Since ancient times, Westerners have had a fascination for China, and in particular for Tibet. Its ancestral culture, its mysticism, its geography and the fact of being called “the Roof of the World” make us feel that it is there where we can certainly be closer to heaven.

For almost six years, the international community has been learning more about the Belt & Road Initiative, a proposal made by Chinese President Xi Jinping in 2013 to not only promote sustainable infrastructure and free trade among all the countries of the world, but also to contribute to the harmonious encounter between diverse cultures and civilizations, in search of what the Chinese Government has denominated a “community of shared future for mankind”.

The “2019-Forum On The Development of Tibet, China” will be a great opportunity to deeply know what is the role of the Tibet Autonomous Region within the Belt & Road Initiative. Certainly, having an area of 1.22-million- square-km and appreciable natural resources, it is undoubted that Tibet plays and will play a preponderant role in infrastructure connectivity and in global trade, but we know that Tibet’s role will not be reduced simply to that.

The development achieved in recent years by Tibet and the several victories achieved in the fight against poverty are examples that could be taken into consideration by other countries’ governments around the world. An example of this is “rural tourism”. According to official figures, a total of 32,000 Tibetans came out of poverty in 2018 by developing rural tourism. In fact, only last year more than 200 rural tourism scenic spots were developed in rural Tibetan areas. The number of tourists who visited Tibet in 2018 was 33,7 million, an impressive year-on- year increase of 31.5%.

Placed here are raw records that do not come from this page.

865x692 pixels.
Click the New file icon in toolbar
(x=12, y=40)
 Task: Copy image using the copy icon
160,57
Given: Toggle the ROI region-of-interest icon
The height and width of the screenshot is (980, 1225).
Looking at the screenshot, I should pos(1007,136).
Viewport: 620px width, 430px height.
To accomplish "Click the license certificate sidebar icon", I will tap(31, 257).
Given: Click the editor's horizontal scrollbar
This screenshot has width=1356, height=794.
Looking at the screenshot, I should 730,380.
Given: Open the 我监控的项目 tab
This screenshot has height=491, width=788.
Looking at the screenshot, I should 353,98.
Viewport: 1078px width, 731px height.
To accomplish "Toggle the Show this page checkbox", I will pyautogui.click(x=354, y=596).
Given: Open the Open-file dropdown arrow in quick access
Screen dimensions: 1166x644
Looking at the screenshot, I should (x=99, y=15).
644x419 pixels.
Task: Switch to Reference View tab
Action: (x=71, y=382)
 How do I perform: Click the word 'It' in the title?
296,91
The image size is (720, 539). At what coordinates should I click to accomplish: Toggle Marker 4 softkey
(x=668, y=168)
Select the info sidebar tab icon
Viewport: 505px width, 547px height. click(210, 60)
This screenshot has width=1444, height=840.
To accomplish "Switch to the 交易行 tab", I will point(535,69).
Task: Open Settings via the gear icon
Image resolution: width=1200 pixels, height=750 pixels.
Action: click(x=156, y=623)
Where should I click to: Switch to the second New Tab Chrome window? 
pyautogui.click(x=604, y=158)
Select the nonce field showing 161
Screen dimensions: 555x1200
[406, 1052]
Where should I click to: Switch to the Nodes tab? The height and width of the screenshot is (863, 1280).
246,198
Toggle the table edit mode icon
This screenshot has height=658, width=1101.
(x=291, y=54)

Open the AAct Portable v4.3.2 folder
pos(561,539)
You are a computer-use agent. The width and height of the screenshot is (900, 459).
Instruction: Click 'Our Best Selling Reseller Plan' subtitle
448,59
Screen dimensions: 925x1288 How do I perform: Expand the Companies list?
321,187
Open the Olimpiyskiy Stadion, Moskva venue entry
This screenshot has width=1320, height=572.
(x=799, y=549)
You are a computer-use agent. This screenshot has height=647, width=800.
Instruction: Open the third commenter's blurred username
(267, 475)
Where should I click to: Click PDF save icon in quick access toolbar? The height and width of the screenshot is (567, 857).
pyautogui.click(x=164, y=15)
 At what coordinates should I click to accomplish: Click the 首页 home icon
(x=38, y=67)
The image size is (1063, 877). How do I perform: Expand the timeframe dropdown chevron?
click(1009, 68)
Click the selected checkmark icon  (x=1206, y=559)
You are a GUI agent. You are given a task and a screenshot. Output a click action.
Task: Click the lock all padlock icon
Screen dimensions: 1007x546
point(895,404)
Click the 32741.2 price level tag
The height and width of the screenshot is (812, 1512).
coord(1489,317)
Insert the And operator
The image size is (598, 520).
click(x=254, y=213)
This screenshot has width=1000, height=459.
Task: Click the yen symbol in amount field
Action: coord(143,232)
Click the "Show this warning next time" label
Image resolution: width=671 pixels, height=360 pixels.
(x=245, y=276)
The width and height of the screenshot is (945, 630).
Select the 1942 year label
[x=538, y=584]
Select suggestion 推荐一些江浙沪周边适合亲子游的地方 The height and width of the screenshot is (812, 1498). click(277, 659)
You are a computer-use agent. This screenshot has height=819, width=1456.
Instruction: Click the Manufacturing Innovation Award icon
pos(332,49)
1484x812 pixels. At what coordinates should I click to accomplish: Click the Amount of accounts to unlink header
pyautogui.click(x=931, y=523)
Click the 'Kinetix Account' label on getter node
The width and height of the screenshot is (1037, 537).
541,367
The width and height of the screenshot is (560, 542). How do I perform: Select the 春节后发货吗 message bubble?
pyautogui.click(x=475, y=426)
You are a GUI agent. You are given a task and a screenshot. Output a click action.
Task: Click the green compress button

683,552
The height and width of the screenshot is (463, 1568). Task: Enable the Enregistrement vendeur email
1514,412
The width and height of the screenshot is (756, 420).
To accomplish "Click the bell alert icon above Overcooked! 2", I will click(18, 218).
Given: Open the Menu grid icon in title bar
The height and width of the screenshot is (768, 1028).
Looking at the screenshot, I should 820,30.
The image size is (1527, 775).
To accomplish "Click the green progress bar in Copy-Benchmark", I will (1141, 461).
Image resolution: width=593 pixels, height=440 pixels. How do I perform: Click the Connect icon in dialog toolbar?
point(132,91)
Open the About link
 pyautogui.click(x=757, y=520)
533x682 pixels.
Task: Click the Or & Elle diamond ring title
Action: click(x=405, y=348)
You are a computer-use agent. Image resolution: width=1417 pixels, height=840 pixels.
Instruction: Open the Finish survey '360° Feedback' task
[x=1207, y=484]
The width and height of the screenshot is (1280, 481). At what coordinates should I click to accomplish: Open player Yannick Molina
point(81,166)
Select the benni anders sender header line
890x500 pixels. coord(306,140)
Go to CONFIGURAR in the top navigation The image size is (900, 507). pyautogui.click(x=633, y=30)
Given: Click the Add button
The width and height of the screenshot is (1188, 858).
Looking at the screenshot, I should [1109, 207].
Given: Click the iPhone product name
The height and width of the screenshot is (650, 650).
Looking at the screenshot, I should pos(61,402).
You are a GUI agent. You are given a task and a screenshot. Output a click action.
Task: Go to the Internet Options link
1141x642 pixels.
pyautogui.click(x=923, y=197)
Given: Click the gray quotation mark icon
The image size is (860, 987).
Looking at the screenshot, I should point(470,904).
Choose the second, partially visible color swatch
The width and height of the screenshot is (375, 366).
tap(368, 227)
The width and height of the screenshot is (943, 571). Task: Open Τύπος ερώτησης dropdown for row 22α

For this reason, the articles that I intend to write for China Today Magazine will be related to the participation of Tibet in the Belt & Road Initiative, and also to the successful development strategy that Tibet has followed in recent years, in the midst of this policy of openness and integration that China promotes in today's world.

While much of our imagination about Tibet is due to the British novelist James Hilton’s “Lost Horizon”, there is no doubt that the only way to know and love Tibet is traveling and getting to know its people, who has developed rapidly in recent years.

For all that, this trip will be a great opportunity to make known to readers of the China Today Magazine not only the cultural and ancestral Tibetan wealth, but also the prosperity and bright future of this mysterious paradise in China.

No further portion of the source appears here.